(REQUIRED TASK)
Please put the lines below into a numbered list, leaving out any blank lines.

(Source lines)
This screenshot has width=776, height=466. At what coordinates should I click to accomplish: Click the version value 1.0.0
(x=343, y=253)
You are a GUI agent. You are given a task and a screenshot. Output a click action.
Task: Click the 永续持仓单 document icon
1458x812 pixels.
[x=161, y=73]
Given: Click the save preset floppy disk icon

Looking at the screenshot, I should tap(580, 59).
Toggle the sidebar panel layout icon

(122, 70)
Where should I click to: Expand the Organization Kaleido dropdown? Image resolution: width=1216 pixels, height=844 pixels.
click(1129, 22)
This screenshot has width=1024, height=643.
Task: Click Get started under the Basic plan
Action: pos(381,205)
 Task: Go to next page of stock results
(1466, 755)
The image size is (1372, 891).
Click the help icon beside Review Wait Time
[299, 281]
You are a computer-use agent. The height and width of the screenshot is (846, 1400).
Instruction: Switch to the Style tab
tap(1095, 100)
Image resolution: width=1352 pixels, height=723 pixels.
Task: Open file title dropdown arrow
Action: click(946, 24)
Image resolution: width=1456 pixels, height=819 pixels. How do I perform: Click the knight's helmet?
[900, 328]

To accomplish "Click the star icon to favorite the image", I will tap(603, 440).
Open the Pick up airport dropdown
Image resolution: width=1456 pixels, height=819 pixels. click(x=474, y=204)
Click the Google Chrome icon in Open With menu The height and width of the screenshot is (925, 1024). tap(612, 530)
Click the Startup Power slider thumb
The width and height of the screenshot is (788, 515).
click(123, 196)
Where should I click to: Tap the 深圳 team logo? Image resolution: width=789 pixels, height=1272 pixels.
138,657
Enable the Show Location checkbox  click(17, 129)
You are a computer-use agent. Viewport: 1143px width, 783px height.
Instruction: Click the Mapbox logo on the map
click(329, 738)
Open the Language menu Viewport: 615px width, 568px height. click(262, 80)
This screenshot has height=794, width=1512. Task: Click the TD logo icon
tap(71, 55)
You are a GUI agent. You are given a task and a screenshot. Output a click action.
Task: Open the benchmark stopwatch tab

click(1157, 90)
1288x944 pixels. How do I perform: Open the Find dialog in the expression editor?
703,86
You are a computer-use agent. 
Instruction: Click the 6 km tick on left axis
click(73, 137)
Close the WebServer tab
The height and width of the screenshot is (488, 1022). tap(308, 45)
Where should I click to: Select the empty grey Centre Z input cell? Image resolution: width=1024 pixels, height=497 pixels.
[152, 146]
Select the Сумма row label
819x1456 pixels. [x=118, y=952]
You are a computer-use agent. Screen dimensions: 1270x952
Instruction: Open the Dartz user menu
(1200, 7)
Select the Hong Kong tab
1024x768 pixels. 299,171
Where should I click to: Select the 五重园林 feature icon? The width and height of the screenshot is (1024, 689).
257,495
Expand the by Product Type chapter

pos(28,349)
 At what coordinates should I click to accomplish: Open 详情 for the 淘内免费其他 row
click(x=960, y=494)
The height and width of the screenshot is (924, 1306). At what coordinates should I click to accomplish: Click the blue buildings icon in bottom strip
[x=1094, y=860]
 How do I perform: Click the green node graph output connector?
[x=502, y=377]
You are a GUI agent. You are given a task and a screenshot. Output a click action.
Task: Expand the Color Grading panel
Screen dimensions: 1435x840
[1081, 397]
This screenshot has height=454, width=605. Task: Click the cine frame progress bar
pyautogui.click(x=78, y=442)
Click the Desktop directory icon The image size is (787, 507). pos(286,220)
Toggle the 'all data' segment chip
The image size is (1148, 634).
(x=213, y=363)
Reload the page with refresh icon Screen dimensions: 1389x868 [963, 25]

(SOLUTION FOR THIS TASK)
1. This screenshot has width=776, height=466. At what coordinates should I click to accomplish: Click the version value 1.0.0
2. (x=343, y=253)
3. You are a GUI agent. You are given a task and a screenshot. Output a click action.
4. Task: Click the 永续持仓单 document icon
5. 1458x812 pixels.
6. [x=161, y=73]
7. Given: Click the save preset floppy disk icon
8. Looking at the screenshot, I should tap(580, 59).
9. Toggle the sidebar panel layout icon
10. (122, 70)
11. Where should I click to: Expand the Organization Kaleido dropdown? Image resolution: width=1216 pixels, height=844 pixels.
12. click(1129, 22)
13. This screenshot has width=1024, height=643.
14. Task: Click Get started under the Basic plan
15. Action: pos(381,205)
16.  Task: Go to next page of stock results
17. (1466, 755)
18. The image size is (1372, 891).
19. Click the help icon beside Review Wait Time
20. [299, 281]
21. You are a computer-use agent. The height and width of the screenshot is (846, 1400).
22. Instruction: Switch to the Style tab
23. tap(1095, 100)
24. Image resolution: width=1352 pixels, height=723 pixels.
25. Task: Open file title dropdown arrow
26. Action: click(946, 24)
27. Image resolution: width=1456 pixels, height=819 pixels. How do I perform: Click the knight's helmet?
28. [900, 328]
29. To accomplish "Click the star icon to favorite the image", I will tap(603, 440).
30. Open the Pick up airport dropdown
31. Image resolution: width=1456 pixels, height=819 pixels. click(x=474, y=204)
32. Click the Google Chrome icon in Open With menu The height and width of the screenshot is (925, 1024). tap(612, 530)
33. Click the Startup Power slider thumb
34. The width and height of the screenshot is (788, 515).
35. click(123, 196)
36. Where should I click to: Tap the 深圳 team logo? Image resolution: width=789 pixels, height=1272 pixels.
37. 138,657
38. Enable the Show Location checkbox  click(17, 129)
39. You are a computer-use agent. Viewport: 1143px width, 783px height.
40. Instruction: Click the Mapbox logo on the map
41. click(329, 738)
42. Open the Language menu Viewport: 615px width, 568px height. click(262, 80)
43. This screenshot has height=794, width=1512. Task: Click the TD logo icon
44. tap(71, 55)
45. You are a GUI agent. You are given a task and a screenshot. Output a click action.
46. Task: Open the benchmark stopwatch tab
47. click(1157, 90)
48. 1288x944 pixels. How do I perform: Open the Find dialog in the expression editor?
49. 703,86
50. You are a computer-use agent. 
51. Instruction: Click the 6 km tick on left axis
52. click(73, 137)
53. Close the WebServer tab
54. The height and width of the screenshot is (488, 1022). tap(308, 45)
55. Where should I click to: Select the empty grey Centre Z input cell? Image resolution: width=1024 pixels, height=497 pixels.
56. [152, 146]
57. Select the Сумма row label
58. 819x1456 pixels. [x=118, y=952]
59. You are a computer-use agent. Screen dimensions: 1270x952
60. Instruction: Open the Dartz user menu
61. (1200, 7)
62. Select the Hong Kong tab
63. 1024x768 pixels. 299,171
64. Where should I click to: Select the 五重园林 feature icon? The width and height of the screenshot is (1024, 689).
65. 257,495
66. Expand the by Product Type chapter
67. pos(28,349)
68.  At what coordinates should I click to accomplish: Open 详情 for the 淘内免费其他 row
69. click(x=960, y=494)
70. The height and width of the screenshot is (924, 1306). At what coordinates should I click to accomplish: Click the blue buildings icon in bottom strip
71. [x=1094, y=860]
72.  How do I perform: Click the green node graph output connector?
73. [x=502, y=377]
74. You are a GUI agent. You are given a task and a screenshot. Output a click action.
75. Task: Expand the Color Grading panel
76. Screen dimensions: 1435x840
77. [1081, 397]
78. This screenshot has height=454, width=605. Task: Click the cine frame progress bar
79. pyautogui.click(x=78, y=442)
80. Click the Desktop directory icon The image size is (787, 507). pos(286,220)
81. Toggle the 'all data' segment chip
82. The image size is (1148, 634).
83. (x=213, y=363)
84. Reload the page with refresh icon Screen dimensions: 1389x868 [963, 25]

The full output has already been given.